>> Begin Data entries

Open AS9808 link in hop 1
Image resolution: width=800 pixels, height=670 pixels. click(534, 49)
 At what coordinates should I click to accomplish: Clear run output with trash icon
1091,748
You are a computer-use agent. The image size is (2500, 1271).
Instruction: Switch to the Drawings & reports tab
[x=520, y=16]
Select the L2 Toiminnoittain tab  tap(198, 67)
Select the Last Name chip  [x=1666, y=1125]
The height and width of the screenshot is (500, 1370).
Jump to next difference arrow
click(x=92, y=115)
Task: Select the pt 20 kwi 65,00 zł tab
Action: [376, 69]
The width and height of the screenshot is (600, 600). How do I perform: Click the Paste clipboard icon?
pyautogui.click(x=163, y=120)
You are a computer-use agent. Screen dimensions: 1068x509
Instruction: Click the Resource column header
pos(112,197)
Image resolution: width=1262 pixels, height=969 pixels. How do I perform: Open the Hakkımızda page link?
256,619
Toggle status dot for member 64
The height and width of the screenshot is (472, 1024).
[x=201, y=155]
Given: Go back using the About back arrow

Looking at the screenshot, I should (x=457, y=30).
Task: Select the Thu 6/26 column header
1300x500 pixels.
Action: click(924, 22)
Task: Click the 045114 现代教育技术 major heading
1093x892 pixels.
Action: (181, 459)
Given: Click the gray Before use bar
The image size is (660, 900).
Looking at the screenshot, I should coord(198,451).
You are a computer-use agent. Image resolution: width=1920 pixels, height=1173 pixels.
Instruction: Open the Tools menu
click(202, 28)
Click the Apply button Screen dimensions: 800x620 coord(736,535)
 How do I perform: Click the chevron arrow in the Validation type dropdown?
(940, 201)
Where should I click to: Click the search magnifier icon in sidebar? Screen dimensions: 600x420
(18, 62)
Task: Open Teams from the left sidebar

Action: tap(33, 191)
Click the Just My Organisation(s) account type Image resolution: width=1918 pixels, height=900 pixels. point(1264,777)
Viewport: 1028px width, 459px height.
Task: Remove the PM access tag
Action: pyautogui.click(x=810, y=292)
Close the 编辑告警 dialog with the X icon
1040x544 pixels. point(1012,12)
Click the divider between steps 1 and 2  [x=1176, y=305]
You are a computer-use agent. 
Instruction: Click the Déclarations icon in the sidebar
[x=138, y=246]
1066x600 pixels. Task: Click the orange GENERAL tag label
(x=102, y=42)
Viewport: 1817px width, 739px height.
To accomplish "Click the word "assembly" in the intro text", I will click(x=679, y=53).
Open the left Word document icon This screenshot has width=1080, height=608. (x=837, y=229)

>> End Data entries

§ **Problem to work on**
Please edit the material from the line with "Task: Click the 045114 现代教育技术 major heading" up to and including the line with "Click the Apply", replacing "Tools" with "View" and leaving everything else unchanged. Give back only those lines.

§ **Solution to this exercise**
Task: Click the 045114 现代教育技术 major heading
1093x892 pixels.
Action: (181, 459)
Given: Click the gray Before use bar
The image size is (660, 900).
Looking at the screenshot, I should coord(198,451).
You are a computer-use agent. Image resolution: width=1920 pixels, height=1173 pixels.
Instruction: Open the View menu
click(202, 28)
Click the Apply button Screen dimensions: 800x620 coord(736,535)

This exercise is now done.